- EXERCISE REQUIREMENTS -
Repeat exactly the lines of the entries below from the one with "Our Story (62, 324)" through the one with "Nursery & Greenhouse (83, 440)", both ends included, and nothing else.

** STORED DATA follows **

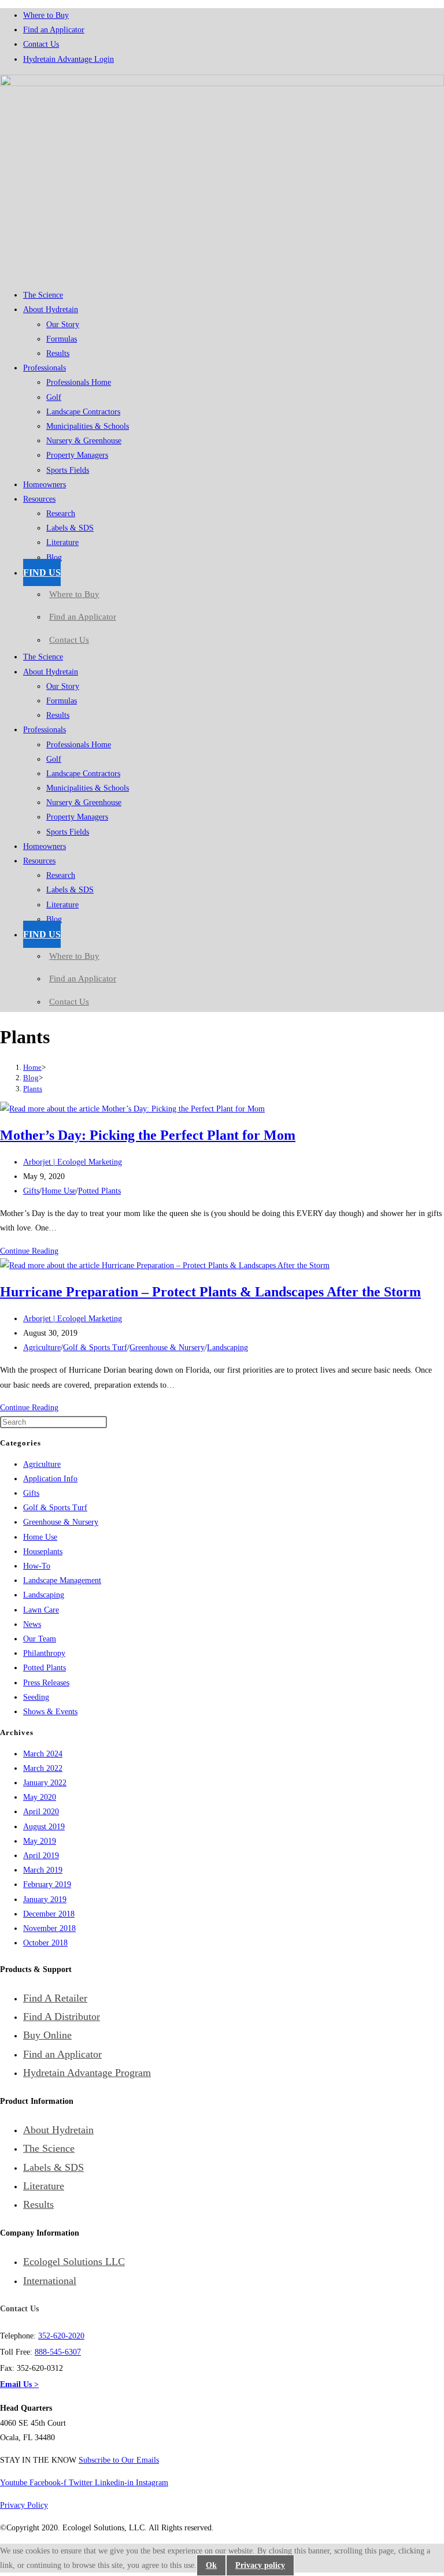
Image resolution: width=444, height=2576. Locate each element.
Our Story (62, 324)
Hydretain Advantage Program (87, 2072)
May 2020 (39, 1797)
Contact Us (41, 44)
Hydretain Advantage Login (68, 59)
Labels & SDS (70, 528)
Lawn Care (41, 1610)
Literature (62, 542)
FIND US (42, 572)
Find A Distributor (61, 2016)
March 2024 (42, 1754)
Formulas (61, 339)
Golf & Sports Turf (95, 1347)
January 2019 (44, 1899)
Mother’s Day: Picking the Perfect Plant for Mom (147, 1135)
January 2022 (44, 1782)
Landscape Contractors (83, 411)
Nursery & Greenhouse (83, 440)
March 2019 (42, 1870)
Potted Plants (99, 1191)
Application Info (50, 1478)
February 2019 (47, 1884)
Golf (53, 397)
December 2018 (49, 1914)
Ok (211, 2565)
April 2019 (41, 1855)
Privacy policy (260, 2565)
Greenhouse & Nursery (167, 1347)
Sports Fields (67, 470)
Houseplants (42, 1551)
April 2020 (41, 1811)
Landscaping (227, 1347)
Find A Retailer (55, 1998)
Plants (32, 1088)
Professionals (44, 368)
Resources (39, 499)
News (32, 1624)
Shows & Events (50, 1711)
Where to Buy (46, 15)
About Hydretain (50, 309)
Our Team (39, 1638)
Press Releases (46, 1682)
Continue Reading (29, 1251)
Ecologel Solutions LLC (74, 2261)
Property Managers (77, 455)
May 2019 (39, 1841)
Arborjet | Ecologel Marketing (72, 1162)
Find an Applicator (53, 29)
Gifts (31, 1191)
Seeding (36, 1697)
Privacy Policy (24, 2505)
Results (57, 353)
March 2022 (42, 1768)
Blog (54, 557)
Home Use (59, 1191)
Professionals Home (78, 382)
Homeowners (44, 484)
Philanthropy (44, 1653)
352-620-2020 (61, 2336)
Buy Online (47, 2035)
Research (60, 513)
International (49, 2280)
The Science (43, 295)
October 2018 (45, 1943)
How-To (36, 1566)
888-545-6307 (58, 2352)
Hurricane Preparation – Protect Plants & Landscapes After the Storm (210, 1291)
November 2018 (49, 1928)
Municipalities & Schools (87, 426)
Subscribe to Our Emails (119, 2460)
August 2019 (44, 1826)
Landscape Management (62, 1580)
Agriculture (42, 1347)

** End of STORED DATA **
** STORED DATA follows **

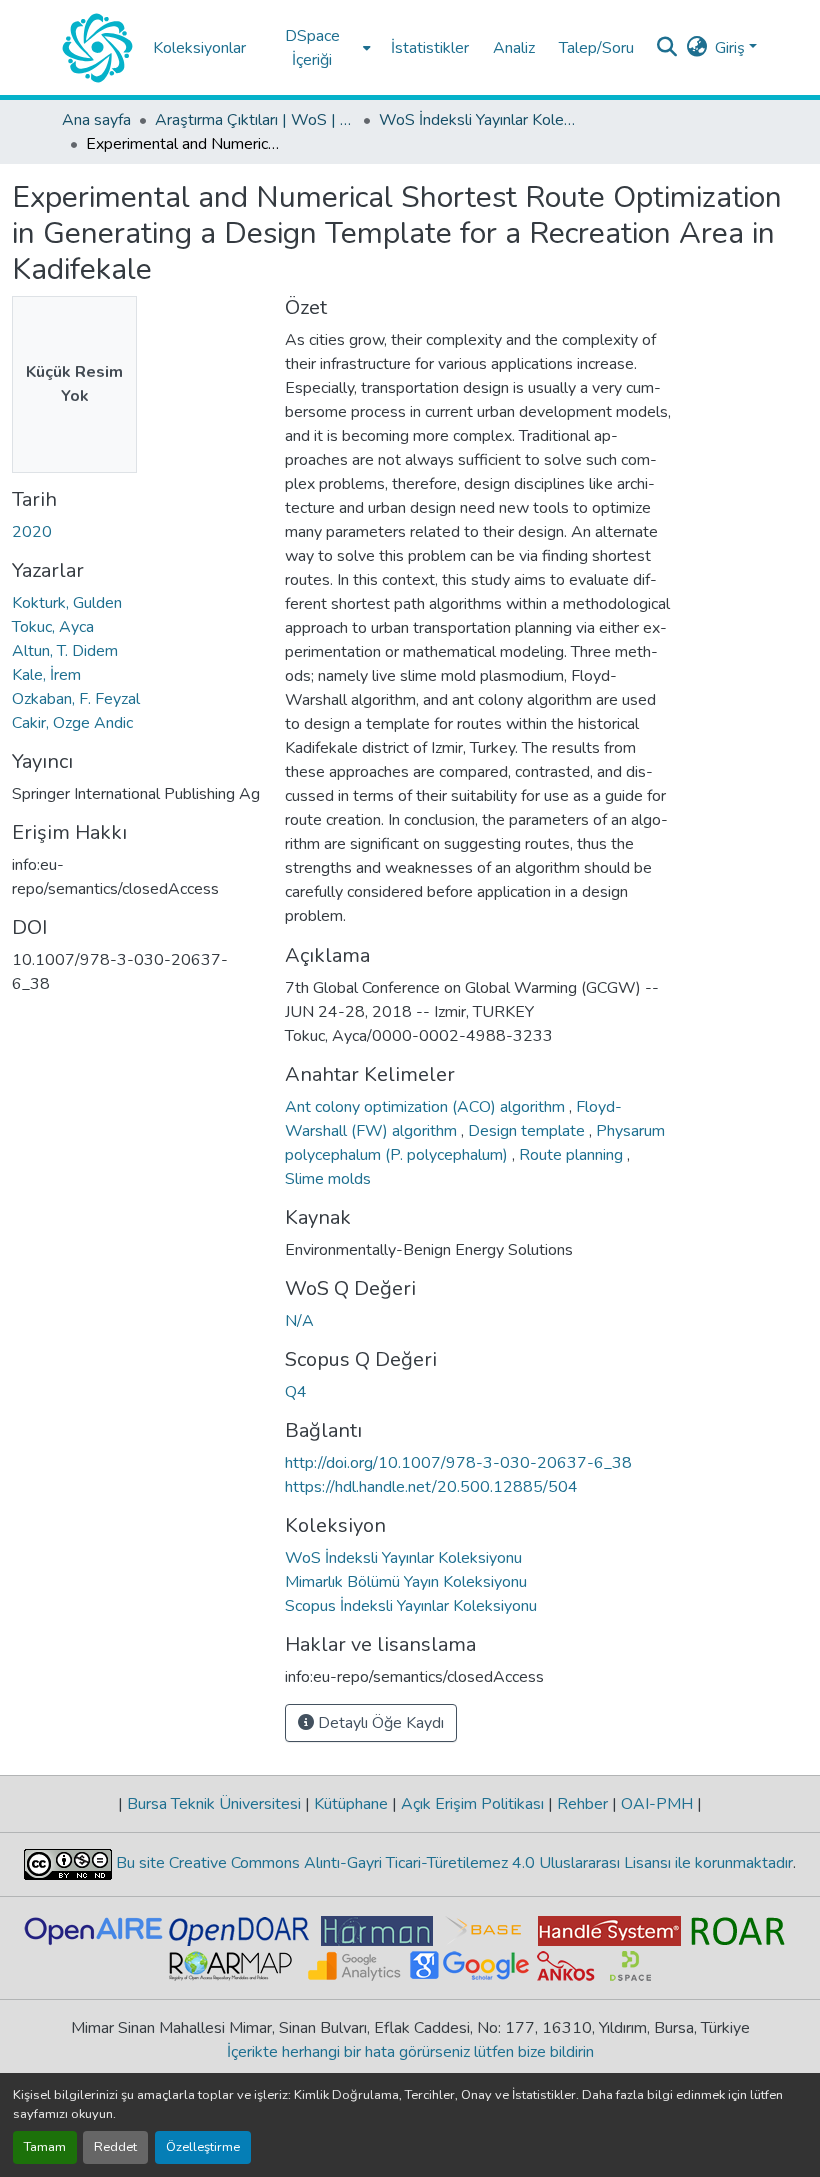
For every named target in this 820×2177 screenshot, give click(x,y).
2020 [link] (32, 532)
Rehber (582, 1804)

** End of STORED DATA **

- EXERCISE ANSWER -
Our Story (62, 324)
Hydretain Advantage Program (87, 2072)
May 2020 (39, 1797)
Contact Us (41, 44)
Hydretain Advantage Login (68, 59)
Labels & SDS (70, 528)
Lawn Care (41, 1610)
Literature (62, 542)
FIND US (42, 572)
Find A Distributor (61, 2016)
March 2024 (42, 1754)
Formulas (61, 339)
Golf & Sports Turf (95, 1347)
January 2019 (44, 1899)
Mother’s Day: Picking the Perfect Plant for Mom (147, 1135)
January 2022 (44, 1782)
Landscape Contractors (83, 411)
Nursery & Greenhouse (83, 440)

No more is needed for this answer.